= Maynard Bixby =

American mineralogist and mineral collector

Maynard Bixby (June 28, 1853 – February 18, 1935) was an American mineralogist and mineral collector.

==Early life==
Bixby was born in Wyalusing, Pennsylvania and graduated from Lafayette College in Easton, Pennsylvania in 1876. He worked for a time in Wilkes Barre, Pennsylvania, where he was a bookkeeper and studied law. He then decided to travel the country and became involved in mining in Colorado and Arizona.

==Career==
Bixby explored the Thomas Range in Juab County, Utah for minerals and staked several claims for topaz. One, the Maynard's Claim, is still being mined for specimens. The mineral bixbyite, which he discovered there, was named in his honor in 1897. The rare, red beryl also found there, originally named bixbite in his honor, was later renamed "red beryl" to avoid confusion with bixbyite.

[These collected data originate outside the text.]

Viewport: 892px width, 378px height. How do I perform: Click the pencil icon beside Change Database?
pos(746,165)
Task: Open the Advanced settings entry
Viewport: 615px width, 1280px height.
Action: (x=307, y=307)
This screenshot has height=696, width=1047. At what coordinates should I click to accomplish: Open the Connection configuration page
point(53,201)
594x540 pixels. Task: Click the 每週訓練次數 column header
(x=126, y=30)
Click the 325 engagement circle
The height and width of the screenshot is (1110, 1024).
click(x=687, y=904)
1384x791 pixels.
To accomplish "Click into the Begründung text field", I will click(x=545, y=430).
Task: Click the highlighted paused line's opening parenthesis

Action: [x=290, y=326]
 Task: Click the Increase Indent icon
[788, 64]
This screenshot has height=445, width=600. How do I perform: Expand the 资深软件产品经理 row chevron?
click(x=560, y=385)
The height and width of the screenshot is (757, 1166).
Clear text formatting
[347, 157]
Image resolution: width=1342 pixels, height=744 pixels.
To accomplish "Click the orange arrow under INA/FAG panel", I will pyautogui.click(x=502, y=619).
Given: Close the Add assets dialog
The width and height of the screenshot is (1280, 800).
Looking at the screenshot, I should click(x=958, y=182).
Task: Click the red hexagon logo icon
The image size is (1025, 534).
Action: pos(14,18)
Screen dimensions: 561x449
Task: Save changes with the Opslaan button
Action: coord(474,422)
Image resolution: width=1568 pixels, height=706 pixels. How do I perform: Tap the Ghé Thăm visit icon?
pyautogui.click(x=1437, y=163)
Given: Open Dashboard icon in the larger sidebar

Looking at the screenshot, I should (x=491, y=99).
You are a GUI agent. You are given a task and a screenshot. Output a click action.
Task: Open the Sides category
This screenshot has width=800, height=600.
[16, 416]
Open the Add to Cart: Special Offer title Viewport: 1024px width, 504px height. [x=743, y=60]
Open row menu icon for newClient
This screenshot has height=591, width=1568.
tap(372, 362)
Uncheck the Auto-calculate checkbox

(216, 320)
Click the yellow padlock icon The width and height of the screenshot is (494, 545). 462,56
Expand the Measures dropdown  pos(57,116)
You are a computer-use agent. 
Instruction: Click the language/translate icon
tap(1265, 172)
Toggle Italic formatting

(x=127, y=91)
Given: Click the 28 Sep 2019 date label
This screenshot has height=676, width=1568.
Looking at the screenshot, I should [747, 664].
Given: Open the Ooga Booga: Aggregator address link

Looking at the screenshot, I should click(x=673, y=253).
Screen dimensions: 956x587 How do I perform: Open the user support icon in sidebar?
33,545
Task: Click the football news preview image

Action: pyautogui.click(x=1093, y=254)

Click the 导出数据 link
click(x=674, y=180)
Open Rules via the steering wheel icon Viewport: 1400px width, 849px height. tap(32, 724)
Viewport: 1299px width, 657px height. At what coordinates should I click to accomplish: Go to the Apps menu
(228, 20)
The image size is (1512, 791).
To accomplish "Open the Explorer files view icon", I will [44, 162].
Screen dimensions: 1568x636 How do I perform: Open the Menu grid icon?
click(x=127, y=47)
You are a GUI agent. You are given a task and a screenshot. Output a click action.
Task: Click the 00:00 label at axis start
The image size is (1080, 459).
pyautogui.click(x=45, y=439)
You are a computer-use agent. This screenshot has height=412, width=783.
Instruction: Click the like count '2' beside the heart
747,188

Bixby wrote articles for The Mineral Collector. In the December 1896 issue Bixby published his first ad, a full-page one, in which this text appeared:

For several years I have collected the very finest of the Utah minerals and have concluded to offer them direct to collectors at the following low prices ...

In 1902 he published the first edition of his authoritative A Catalogue of Utah Minerals and Localities, and by 1916 had issued a fourth edition.

==Death==
Bixby died in San Diego, California.